Stored records
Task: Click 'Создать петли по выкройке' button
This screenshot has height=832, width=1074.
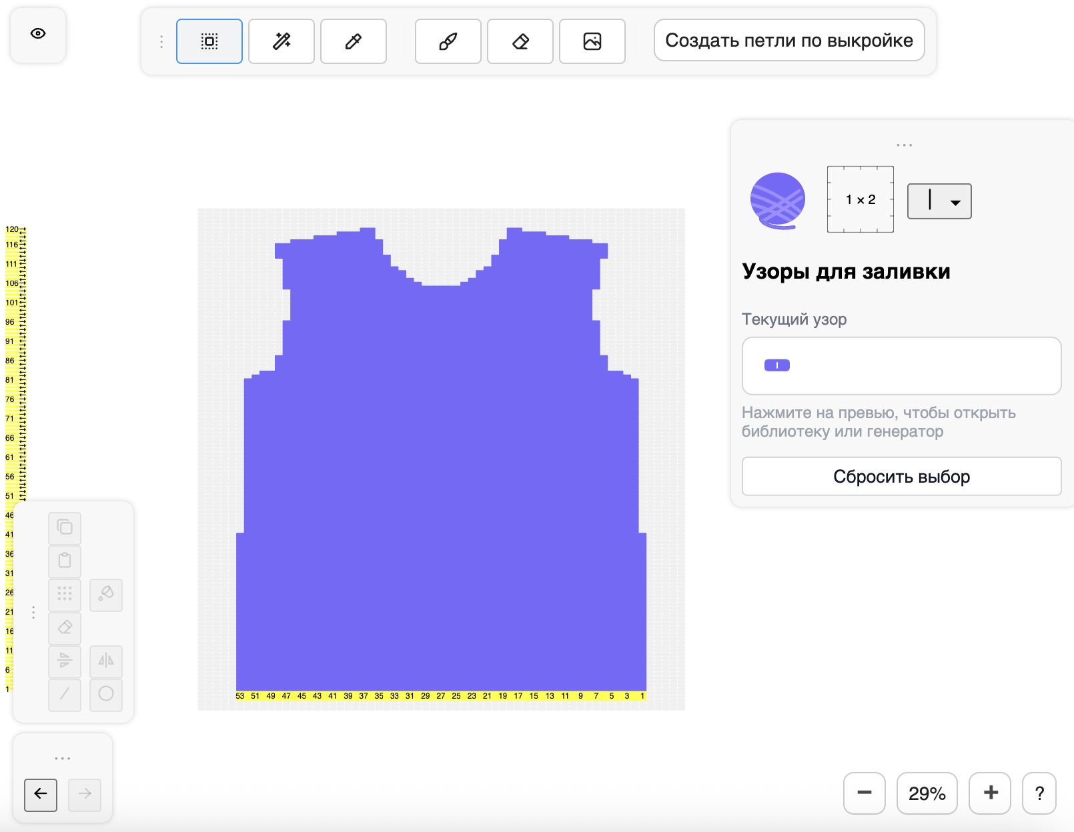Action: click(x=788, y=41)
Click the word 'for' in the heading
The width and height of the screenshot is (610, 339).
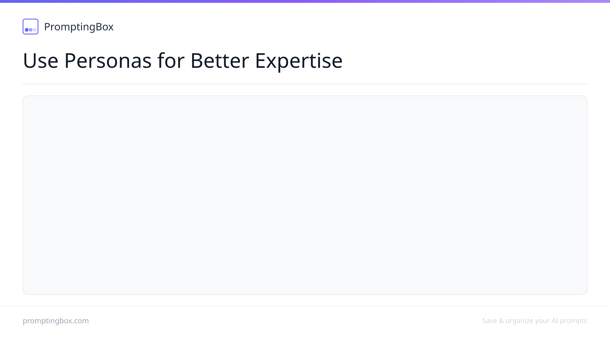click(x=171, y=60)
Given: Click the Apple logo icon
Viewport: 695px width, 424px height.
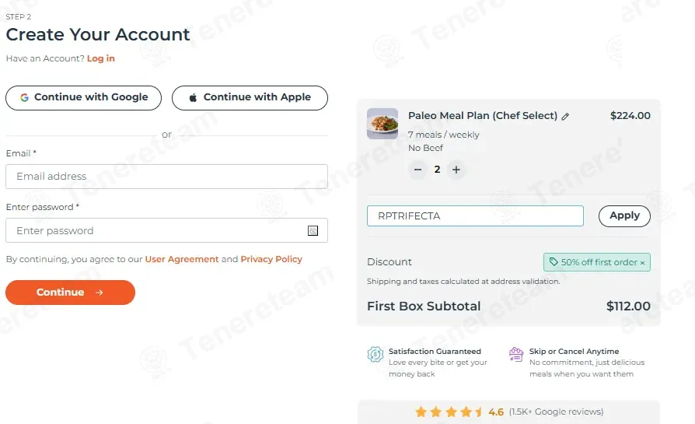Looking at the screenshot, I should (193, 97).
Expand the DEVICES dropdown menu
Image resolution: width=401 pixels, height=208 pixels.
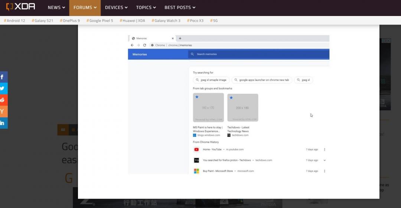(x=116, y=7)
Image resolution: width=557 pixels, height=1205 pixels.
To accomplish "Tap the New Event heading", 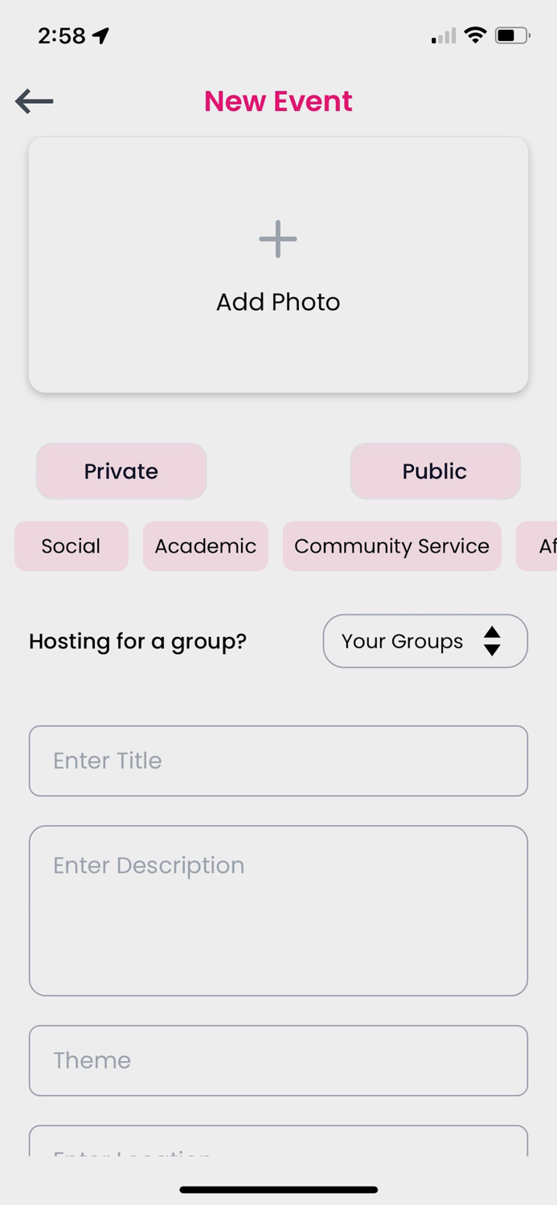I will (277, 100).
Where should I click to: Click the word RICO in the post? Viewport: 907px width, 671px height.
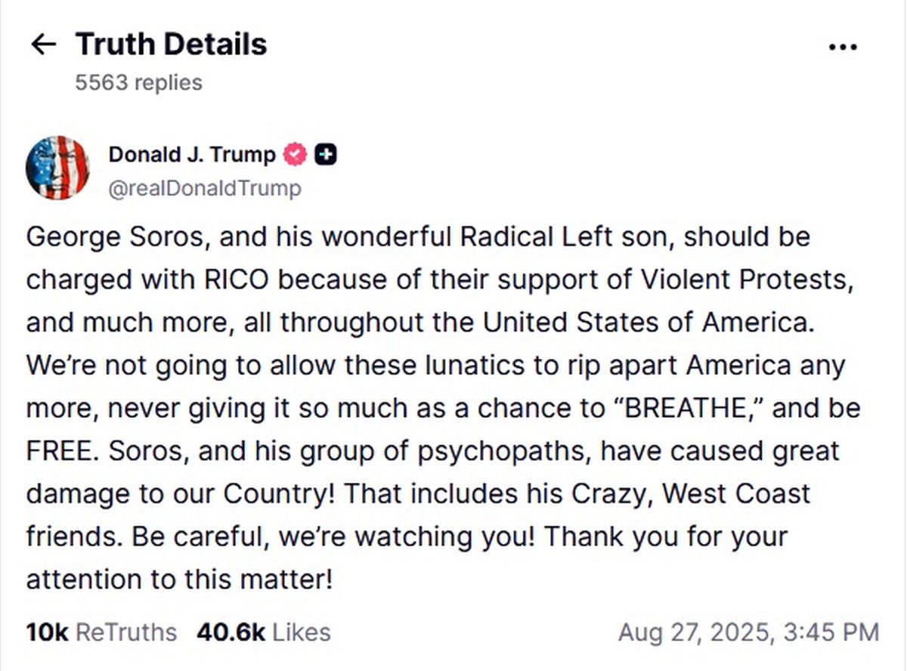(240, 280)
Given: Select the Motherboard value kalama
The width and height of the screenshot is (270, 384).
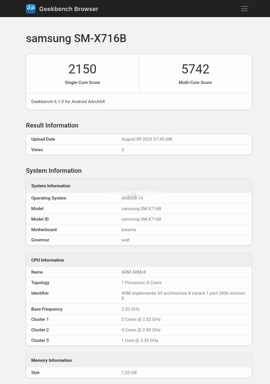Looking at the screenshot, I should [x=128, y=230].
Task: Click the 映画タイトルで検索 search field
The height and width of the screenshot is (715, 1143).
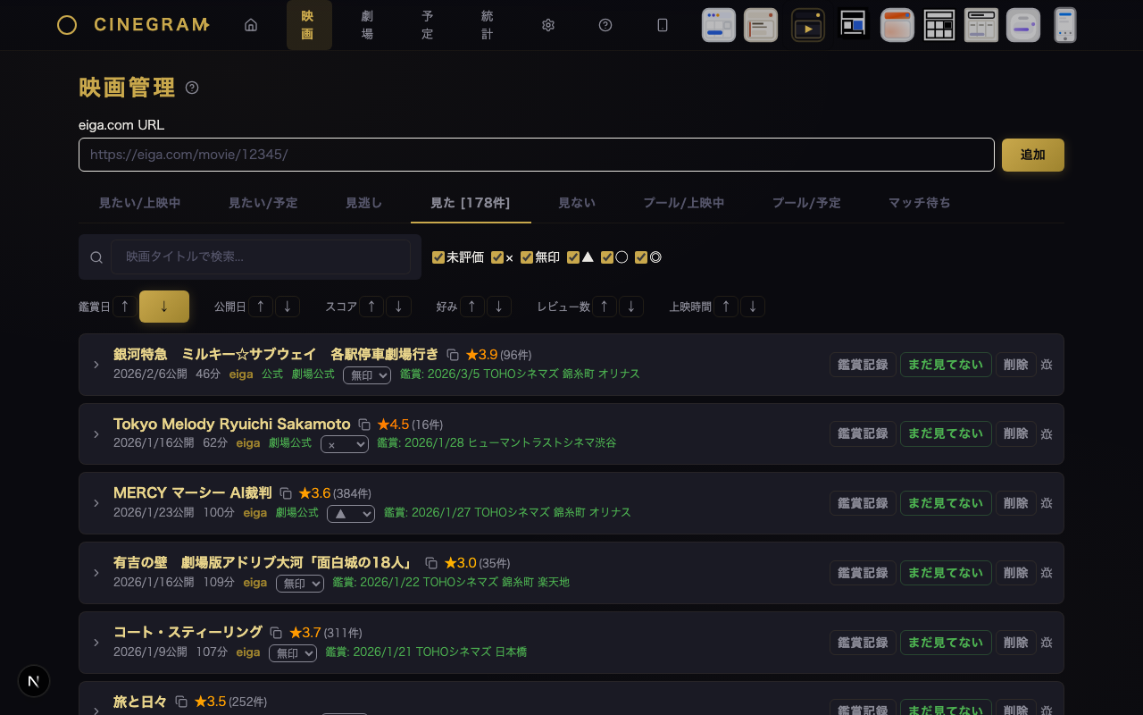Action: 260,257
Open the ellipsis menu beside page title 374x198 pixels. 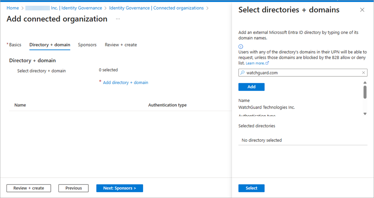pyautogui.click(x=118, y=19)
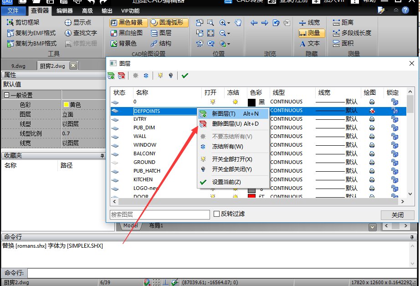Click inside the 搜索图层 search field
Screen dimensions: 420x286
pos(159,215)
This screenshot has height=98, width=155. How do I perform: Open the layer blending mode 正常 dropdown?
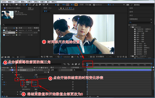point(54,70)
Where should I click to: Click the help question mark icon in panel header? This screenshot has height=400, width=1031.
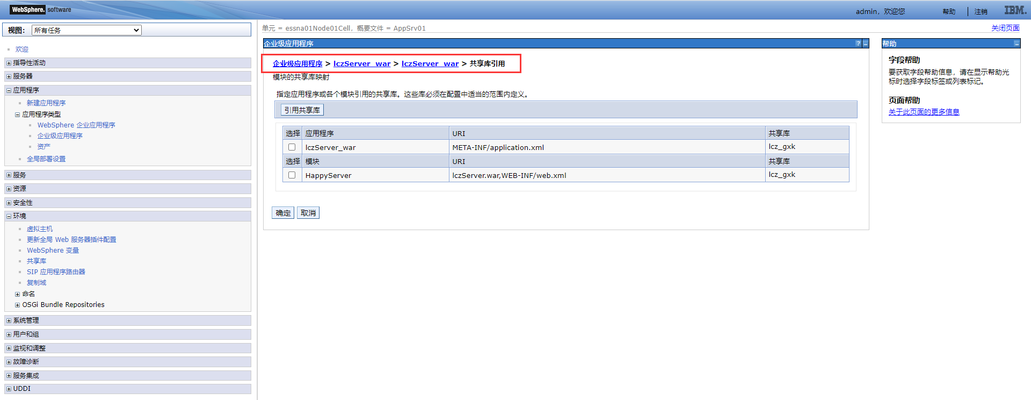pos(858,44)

- **Task**: From the line containing "This screenshot has height=98, width=155." down to the last line of the records above, repeat every line exactly and nothing else, dropping any pictures.

- **Task solution**:
This screenshot has height=98, width=155. How do I perform: Open the layer blending mode 正常 dropdown?
point(54,70)
Where should I click to: Click the help question mark icon in panel header? This screenshot has height=400, width=1031.
pos(858,44)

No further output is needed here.